NAPOLI – Secondo l’ultima indagine del Codacons, il paniere mensile per beni e servizi essenziali a Napoli si attesta a circa 369 euro, con un vantaggio del 62% rispetto ai 598,95 euro spesi mediamente a Milano. L’indagine valuta anche i costi della spesa alimentare e dei servizi. A Napoli una spesa alimentare “tipo” costa 168 euro mensili, a fronte dei circa 220 euro di Bolzano. Tra i servizi, un’otturazione dentale a Napoli costa in media 70 euro (contro i 176 euro di Aosta) e una messa in piega meno di 13 euro (rispetto ai 23,5 euro di Bologna).

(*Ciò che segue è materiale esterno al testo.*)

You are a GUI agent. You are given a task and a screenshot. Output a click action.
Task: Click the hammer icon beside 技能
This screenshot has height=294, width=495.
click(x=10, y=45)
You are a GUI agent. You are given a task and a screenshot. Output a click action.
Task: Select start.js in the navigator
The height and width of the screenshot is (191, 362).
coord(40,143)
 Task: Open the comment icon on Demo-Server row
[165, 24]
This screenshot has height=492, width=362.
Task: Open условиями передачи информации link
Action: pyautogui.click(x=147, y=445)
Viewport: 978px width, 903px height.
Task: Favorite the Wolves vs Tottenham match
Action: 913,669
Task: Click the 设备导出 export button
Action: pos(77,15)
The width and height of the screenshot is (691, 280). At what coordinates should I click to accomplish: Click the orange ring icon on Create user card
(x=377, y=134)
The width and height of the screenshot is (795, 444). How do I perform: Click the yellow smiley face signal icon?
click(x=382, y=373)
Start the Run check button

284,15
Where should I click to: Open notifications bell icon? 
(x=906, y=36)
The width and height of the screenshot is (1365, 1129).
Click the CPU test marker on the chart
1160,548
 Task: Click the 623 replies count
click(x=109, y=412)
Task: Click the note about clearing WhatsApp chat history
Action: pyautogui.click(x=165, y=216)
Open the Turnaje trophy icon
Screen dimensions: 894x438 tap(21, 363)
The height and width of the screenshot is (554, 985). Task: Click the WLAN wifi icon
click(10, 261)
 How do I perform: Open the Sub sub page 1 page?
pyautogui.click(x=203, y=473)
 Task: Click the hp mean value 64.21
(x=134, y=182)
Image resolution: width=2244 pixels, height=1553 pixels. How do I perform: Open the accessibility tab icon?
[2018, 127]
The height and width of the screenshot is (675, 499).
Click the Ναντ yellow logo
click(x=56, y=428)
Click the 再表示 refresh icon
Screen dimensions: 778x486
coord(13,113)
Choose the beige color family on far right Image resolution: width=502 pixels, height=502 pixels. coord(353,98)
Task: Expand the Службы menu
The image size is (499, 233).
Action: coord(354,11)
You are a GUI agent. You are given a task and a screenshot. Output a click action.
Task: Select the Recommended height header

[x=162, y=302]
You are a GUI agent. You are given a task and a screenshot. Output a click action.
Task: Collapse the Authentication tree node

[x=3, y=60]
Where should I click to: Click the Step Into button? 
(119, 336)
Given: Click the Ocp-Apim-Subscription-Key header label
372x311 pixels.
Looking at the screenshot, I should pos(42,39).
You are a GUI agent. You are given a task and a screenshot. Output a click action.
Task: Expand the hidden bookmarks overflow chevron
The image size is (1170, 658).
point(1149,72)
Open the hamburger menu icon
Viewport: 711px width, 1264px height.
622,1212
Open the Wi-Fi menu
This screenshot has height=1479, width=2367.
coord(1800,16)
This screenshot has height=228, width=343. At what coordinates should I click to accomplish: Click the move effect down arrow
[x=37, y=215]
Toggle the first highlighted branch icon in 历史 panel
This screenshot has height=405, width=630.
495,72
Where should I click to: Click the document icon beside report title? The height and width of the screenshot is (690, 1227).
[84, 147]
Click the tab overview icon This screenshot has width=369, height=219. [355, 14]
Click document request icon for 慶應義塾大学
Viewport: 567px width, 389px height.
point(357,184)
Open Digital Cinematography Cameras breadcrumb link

Il confronto più evidente emerge nel mercato immobiliare. Nel centro storico di Napoli il prezzo medio degli immobili in vendita è pari a 2.686 euro al metro quadro, mentre per Milano il dato supera gli 11.000 euro al metro quadro. In termini percentuali, acquistare un appartamento nel cuore partenopeo costa circa il 75% in meno rispetto alla stessa metratura nel centro milanese. Anche i dati dell’Agenzia delle Entrate confermano una forbice significativa: il valore medio di un appartamento a Napoli si attesta sui 3.180 euro al metro quadro, inferiore di circa il 42% rispetto a Milano.
Nel mercato degli affitti, a Napoli il canone medio si aggira tra 11,99 e 18,13 euro al metro quadro (media 15,57 euro), mentre Milano registra una media di 31,02 euro al metro quadro, con picchi superiori nei quartieri centrali. Questi dati tracciano un’Italia dalle sperequazioni marcate: Napoli emerge come il capoluogo più economico, non solo nei beni di consumo ma anche nella qualità e accessibilità dell’abitare. Milano, per contro, mantiene salda la leadership del caro-vita, con impatti significativi sul budget delle famiglie, che destina una quota crescente al mercato della casa.
Questa situazione potrebbe avere implicazioni importanti per il turismo e gli investimenti immobiliari. Il costo della vita più basso e i prezzi competitivi delle abitazioni rendono Napoli una destinazione sempre più attrattiva per chi cerca opportunità di investimento e per i visitatori che desiderano soggiorni più accessibili. Una tendenza che, se confermata, potrebbe favorire la crescita del settore turistico e stimolare il mercato immobiliare locale, consolidando il ruolo della città come polo di interesse economico e culturale.